Notes and Commentary:
Eusebius begins by relaying the tradition that Mark was the first to take the gospel to Alexandria, Egypt, before he went to Rome to be with Peter and to compose his Gospel.
Eusebius then draws on Philo of Alexandria’s work On the Contemplative Life and his description of the Therapeutae, an ascetic spiritual group near Alexandria.
Eusebius claims that the Therapeutae were, in fact, a Christian sect. Like the early Christians described in Acts they gave up their possessions and held their goods in common in order to follow their “philosophy.” He describes their practices of fasting and their allegorical interpretations of their Scriptures. He assumes their sacred Scriptures to have included the Gospels, the writings of the Apostles, and expositions of the prophets, like those found in Hebrews (which he assumes was written by Paul).
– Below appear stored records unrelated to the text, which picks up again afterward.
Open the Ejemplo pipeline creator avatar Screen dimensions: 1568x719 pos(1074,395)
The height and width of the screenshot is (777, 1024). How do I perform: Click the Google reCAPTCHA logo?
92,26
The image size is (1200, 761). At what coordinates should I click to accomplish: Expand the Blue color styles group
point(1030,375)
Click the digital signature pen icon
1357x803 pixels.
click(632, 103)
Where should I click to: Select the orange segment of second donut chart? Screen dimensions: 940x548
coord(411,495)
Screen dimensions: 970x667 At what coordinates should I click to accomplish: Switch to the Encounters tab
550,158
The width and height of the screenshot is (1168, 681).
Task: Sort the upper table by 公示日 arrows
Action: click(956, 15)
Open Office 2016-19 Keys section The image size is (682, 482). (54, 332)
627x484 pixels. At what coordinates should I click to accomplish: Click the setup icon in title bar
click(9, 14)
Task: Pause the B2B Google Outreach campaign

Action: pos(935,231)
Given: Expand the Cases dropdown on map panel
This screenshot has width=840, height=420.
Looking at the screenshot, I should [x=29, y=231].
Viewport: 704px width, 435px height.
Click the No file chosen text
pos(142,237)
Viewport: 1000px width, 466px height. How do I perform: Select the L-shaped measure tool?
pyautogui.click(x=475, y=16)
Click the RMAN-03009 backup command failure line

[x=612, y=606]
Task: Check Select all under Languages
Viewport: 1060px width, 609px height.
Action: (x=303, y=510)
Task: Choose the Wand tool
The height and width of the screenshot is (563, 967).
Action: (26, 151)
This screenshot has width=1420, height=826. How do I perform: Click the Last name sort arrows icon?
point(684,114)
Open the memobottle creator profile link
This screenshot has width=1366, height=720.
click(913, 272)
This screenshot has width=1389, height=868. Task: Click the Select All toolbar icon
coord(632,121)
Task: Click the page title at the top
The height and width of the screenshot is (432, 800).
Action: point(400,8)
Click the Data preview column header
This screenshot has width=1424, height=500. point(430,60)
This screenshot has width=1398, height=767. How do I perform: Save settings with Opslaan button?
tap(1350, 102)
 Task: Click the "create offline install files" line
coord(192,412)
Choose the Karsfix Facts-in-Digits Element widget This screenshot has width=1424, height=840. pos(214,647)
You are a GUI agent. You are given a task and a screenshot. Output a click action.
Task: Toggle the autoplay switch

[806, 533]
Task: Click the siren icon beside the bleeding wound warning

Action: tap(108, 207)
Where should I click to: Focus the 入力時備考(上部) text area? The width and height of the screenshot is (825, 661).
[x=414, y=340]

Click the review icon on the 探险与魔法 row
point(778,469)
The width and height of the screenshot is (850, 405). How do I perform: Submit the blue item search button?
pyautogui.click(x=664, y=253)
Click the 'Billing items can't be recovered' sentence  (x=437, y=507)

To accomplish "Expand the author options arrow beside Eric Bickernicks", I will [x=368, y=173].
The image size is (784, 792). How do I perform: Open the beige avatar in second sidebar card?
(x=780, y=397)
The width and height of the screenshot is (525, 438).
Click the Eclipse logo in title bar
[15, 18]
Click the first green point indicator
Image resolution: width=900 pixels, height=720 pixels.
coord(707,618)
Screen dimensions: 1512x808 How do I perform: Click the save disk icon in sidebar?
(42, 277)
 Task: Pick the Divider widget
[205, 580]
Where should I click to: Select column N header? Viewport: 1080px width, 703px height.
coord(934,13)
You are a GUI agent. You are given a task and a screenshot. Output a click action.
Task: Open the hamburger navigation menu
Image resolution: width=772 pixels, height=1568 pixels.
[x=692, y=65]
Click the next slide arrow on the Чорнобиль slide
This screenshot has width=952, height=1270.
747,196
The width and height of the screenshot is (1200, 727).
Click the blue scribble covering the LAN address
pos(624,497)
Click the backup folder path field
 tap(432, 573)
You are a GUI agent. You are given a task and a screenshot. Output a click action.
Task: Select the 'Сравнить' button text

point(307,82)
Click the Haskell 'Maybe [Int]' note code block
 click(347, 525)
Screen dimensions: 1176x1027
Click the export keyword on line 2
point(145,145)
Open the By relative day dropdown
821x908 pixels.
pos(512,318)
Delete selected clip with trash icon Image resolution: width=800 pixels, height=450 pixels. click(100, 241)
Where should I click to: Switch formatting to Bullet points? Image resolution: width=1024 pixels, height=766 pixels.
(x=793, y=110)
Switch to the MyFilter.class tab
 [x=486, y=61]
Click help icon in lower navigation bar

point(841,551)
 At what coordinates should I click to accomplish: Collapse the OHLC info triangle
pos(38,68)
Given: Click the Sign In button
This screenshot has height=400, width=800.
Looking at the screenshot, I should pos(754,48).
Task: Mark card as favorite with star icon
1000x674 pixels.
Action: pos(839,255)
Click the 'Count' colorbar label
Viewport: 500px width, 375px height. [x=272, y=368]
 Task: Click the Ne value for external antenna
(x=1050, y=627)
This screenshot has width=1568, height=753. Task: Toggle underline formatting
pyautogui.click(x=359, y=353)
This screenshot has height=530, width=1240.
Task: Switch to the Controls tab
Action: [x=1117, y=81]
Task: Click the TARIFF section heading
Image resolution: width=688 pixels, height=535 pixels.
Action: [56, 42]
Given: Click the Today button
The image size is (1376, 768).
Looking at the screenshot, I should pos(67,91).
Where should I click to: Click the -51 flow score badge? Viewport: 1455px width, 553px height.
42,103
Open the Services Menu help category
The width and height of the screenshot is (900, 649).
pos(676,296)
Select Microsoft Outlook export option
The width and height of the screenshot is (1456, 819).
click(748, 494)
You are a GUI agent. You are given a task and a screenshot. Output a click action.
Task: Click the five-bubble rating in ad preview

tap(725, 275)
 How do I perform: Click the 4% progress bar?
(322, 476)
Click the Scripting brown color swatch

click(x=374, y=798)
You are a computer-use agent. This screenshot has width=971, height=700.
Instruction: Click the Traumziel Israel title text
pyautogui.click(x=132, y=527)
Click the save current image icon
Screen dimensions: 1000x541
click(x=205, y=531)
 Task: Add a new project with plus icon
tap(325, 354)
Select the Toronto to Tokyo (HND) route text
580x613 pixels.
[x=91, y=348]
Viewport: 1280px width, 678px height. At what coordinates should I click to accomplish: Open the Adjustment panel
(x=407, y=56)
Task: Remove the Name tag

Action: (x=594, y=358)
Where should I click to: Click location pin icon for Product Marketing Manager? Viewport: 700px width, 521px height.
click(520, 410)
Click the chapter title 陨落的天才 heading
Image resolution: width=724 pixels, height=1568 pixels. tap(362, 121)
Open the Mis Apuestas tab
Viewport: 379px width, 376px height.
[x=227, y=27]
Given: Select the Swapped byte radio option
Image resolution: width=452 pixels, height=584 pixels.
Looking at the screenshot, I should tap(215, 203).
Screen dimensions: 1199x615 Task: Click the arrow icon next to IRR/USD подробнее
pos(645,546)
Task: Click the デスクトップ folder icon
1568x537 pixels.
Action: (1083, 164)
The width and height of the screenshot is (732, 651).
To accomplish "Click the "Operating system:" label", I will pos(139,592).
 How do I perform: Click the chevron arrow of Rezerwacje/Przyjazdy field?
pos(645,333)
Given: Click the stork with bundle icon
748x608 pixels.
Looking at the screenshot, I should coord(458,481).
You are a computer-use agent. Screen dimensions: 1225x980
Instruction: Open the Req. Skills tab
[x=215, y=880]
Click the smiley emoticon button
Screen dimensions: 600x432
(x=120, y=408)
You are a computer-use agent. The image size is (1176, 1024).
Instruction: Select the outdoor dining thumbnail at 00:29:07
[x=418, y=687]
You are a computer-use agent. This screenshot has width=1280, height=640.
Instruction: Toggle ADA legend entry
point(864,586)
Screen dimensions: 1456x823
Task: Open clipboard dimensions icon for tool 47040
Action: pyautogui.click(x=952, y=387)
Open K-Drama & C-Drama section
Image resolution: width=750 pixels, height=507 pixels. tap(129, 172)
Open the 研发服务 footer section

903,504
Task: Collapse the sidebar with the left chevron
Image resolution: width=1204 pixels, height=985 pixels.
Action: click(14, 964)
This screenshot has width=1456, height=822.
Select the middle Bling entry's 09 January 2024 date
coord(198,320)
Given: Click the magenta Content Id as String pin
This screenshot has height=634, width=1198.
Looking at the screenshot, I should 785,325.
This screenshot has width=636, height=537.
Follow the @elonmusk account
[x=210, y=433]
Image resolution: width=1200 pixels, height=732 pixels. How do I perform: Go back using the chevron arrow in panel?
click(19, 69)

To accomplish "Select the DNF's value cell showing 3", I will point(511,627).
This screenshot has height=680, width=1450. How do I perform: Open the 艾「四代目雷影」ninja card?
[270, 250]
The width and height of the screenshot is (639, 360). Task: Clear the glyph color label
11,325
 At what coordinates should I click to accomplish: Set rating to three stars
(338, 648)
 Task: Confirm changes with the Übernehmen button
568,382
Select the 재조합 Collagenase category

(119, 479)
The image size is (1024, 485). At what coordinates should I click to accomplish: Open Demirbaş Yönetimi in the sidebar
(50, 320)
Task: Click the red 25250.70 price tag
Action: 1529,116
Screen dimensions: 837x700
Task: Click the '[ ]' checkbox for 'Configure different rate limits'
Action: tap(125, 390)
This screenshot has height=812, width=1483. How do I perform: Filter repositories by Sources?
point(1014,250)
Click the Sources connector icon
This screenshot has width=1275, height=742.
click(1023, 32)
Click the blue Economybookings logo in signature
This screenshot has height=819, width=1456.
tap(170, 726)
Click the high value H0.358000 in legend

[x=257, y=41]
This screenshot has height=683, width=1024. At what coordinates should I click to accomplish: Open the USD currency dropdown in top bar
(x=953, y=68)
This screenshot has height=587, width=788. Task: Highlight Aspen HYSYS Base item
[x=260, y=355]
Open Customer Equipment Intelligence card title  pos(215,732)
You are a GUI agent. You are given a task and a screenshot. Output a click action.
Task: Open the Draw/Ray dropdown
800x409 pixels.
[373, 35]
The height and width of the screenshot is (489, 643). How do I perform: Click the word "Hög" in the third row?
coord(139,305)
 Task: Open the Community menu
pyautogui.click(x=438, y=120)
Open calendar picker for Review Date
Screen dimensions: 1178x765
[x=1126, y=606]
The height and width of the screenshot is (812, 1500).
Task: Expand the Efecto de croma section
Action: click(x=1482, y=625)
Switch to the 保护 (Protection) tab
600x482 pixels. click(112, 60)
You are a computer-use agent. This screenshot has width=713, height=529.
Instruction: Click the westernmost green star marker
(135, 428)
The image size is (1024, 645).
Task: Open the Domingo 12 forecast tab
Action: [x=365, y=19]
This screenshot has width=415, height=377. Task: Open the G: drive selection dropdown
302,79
He emphasizes the extremes of their fasting with some not eating for three days or barely eating over six days.
Eusebius acknowledges that some might be skeptical of his claim that the Therapeutae were Christians. Indeed, most would see them as a Jewish sect.
He further notes that men and women lived separately and practiced chastity. They also followed patterns (like fasting and keeping vigils to celebrate “the Passion of the Savior”) and practices, which Eusebius says, were still followed by Christians in his day.
Though his claims that the Therapeutae were Christians seems dubious, the description shows the developing interest in early Christianity in monasticism and ascetical spiritual practices like chastity and fasting.